──────── Dataset entries
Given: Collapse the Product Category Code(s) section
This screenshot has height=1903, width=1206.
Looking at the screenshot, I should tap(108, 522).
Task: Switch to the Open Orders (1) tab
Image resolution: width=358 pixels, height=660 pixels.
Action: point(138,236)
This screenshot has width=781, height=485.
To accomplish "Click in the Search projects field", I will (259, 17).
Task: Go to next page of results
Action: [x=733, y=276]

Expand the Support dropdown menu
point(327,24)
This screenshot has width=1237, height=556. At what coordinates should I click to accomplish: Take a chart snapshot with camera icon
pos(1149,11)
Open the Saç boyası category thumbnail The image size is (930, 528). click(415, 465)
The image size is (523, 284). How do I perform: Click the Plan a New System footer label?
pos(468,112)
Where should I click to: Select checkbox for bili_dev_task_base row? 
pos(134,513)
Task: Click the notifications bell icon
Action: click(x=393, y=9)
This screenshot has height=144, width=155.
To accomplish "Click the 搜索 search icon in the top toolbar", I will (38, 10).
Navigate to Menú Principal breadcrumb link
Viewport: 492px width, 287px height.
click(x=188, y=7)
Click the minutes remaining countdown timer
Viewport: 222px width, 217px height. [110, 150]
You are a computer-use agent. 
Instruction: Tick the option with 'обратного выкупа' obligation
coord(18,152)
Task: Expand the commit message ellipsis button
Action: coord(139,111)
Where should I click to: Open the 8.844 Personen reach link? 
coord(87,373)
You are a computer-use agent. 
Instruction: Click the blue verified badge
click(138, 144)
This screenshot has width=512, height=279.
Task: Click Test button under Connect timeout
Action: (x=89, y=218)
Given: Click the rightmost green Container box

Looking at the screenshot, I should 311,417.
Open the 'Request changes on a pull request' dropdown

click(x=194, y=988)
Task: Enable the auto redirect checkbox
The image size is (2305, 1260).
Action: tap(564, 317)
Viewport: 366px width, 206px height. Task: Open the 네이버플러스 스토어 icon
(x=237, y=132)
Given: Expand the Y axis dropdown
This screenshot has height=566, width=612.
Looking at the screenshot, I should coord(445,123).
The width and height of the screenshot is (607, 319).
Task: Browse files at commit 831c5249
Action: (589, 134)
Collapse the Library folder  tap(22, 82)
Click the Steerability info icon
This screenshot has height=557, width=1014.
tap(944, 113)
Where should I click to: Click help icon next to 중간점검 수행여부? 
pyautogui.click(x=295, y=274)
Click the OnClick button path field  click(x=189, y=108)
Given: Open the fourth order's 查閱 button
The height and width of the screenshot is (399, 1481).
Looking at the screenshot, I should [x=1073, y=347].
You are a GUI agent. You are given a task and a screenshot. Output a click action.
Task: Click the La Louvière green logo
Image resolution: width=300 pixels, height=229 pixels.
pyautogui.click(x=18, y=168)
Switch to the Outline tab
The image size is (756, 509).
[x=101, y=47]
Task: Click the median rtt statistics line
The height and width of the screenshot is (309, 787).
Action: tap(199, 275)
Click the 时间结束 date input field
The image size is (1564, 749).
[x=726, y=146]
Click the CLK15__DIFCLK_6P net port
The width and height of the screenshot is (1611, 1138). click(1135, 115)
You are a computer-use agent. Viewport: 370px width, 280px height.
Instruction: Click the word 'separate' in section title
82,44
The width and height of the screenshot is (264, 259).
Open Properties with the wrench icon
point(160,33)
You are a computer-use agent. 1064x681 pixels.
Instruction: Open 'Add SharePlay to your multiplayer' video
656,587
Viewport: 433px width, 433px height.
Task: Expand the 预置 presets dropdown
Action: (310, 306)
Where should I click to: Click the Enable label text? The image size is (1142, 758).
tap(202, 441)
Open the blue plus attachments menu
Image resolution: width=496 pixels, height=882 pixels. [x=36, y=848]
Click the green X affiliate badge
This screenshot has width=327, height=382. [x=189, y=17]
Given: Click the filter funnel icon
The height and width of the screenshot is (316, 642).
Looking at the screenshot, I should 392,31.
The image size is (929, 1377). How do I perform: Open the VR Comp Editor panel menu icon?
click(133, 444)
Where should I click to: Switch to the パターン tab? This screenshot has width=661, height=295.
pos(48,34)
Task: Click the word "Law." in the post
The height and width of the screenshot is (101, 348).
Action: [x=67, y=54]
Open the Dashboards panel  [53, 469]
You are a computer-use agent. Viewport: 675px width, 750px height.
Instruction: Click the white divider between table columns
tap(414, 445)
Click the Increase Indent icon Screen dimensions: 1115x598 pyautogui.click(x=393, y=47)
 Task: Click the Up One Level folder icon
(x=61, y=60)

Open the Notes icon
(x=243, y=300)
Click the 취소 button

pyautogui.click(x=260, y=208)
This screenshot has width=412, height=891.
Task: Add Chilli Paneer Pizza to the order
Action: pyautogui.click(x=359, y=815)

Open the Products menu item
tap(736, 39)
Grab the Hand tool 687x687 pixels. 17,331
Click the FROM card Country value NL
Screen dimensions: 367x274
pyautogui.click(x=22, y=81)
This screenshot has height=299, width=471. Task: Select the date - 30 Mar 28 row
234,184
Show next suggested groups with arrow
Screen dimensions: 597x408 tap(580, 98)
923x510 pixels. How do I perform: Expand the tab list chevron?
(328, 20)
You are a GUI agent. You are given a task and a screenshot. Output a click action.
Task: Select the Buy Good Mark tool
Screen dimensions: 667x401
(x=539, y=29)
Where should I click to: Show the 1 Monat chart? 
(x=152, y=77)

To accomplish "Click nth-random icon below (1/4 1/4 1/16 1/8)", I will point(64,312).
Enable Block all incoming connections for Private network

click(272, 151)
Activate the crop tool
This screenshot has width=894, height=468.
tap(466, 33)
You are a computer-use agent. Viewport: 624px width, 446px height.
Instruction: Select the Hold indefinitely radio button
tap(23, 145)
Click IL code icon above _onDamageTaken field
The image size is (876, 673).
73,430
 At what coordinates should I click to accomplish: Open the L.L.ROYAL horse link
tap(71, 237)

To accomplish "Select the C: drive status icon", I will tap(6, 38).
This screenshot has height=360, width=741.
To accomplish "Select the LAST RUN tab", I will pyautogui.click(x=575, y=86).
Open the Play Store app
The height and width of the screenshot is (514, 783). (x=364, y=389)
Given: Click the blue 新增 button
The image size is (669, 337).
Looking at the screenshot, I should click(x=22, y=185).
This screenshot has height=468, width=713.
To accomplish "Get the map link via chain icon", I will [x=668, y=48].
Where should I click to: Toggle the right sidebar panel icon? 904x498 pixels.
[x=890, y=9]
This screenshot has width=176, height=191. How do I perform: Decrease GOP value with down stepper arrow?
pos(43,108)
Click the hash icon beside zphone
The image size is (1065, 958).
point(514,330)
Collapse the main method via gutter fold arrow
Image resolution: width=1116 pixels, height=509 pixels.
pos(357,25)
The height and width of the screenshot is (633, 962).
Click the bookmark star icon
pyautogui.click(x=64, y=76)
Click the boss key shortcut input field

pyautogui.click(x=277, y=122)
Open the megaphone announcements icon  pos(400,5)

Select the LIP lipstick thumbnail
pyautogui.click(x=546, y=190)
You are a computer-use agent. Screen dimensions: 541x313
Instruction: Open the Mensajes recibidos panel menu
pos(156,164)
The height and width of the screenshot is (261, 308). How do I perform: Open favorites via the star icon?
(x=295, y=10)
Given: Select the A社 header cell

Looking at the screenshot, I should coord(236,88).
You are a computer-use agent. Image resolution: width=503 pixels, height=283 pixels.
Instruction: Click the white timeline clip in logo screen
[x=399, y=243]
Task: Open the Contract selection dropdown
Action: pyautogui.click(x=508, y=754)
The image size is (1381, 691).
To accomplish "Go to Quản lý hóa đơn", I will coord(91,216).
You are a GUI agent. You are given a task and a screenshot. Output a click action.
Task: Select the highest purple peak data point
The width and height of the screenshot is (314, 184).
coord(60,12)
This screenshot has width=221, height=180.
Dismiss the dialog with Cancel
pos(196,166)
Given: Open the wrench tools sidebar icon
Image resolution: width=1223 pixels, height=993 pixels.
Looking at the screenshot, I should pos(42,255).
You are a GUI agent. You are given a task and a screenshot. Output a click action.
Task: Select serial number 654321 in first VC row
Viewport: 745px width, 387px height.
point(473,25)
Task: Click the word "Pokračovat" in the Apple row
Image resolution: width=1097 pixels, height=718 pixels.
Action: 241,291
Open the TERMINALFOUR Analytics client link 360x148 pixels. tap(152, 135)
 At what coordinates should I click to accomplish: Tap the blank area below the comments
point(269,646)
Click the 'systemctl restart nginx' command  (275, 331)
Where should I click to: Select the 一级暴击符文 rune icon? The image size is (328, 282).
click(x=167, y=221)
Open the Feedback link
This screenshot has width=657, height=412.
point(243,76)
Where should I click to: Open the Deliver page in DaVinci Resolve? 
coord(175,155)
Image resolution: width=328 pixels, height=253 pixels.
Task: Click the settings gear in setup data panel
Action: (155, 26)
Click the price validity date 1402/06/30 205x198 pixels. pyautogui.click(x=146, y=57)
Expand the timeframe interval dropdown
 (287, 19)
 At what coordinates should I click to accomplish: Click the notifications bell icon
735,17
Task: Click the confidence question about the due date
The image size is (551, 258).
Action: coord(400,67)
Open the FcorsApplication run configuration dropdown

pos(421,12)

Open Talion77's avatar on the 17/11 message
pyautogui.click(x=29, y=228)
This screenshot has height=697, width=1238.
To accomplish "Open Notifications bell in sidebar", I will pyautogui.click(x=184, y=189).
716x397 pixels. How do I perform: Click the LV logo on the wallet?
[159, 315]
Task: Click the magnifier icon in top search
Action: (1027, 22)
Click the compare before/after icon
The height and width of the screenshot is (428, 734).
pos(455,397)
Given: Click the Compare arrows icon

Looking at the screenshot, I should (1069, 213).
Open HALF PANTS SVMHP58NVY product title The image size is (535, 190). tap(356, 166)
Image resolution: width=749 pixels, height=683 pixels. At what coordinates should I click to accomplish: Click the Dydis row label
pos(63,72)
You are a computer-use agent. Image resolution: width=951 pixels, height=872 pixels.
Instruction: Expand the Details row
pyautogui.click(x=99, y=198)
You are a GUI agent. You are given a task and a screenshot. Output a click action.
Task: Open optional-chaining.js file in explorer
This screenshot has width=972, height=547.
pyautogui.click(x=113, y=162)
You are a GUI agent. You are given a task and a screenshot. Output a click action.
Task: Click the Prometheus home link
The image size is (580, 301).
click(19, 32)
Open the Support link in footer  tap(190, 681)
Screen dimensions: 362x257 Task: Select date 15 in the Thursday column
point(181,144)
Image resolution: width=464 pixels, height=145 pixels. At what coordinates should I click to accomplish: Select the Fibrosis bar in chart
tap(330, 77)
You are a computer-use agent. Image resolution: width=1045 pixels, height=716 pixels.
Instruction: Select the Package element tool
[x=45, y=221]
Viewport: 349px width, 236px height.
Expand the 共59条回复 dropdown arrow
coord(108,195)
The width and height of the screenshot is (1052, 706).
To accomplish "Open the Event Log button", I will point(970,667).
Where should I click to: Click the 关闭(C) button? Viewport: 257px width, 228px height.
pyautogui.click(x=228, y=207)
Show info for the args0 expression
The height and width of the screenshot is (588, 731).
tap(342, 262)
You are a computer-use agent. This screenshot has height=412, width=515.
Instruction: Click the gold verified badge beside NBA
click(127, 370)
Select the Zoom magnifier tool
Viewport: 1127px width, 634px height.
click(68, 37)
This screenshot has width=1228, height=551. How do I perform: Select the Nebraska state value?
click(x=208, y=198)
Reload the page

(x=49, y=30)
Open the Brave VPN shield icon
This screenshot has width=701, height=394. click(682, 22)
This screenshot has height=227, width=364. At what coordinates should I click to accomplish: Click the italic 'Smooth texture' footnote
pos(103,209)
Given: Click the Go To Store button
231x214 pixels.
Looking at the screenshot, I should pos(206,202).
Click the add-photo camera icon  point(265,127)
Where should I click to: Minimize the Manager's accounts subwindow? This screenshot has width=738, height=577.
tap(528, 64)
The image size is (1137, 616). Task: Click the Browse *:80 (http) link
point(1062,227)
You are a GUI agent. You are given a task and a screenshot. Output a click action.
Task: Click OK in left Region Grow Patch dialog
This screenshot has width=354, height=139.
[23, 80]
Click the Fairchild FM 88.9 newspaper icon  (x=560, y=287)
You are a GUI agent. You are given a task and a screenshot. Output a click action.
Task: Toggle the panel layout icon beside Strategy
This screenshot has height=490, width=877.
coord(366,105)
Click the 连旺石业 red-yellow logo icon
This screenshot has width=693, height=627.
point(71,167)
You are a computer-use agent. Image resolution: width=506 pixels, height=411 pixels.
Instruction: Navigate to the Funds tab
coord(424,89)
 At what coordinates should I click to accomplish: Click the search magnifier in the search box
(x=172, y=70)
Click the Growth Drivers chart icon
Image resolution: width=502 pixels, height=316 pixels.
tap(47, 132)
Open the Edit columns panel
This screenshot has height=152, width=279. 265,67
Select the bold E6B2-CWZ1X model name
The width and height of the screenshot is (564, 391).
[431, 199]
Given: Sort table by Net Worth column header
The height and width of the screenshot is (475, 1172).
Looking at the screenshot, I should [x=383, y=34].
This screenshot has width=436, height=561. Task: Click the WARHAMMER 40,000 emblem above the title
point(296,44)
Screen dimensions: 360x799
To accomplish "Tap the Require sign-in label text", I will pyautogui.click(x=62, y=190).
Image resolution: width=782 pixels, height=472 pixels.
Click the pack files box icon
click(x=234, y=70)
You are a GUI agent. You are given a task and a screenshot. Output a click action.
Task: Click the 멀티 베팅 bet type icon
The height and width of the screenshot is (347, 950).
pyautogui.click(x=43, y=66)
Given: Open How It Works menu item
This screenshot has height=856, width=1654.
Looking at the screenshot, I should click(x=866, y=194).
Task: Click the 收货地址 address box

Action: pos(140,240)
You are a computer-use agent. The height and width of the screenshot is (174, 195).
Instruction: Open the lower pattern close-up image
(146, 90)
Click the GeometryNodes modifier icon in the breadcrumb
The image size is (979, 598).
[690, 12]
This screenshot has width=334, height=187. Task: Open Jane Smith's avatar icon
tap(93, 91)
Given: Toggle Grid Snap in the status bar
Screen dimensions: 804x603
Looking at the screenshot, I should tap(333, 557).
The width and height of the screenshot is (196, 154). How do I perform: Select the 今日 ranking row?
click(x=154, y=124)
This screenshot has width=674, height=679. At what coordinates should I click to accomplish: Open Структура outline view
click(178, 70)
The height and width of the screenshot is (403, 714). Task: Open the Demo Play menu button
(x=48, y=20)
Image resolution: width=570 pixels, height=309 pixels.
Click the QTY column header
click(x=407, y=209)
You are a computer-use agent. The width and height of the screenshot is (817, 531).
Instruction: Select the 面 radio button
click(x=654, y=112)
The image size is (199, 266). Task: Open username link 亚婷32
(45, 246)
────────────────
Return everything in the listing from the line containing "Open the megaphone" down to the line containing "Looking at the screenshot, I should coord(236,88).", copied line for line with nothing changed.

Open the megaphone announcements icon  pos(400,5)

Select the LIP lipstick thumbnail
pyautogui.click(x=546, y=190)
You are a computer-use agent. Screen dimensions: 541x313
Instruction: Open the Mensajes recibidos panel menu
pos(156,164)
The height and width of the screenshot is (261, 308). How do I perform: Open favorites via the star icon?
(x=295, y=10)
Given: Select the A社 header cell

Looking at the screenshot, I should coord(236,88).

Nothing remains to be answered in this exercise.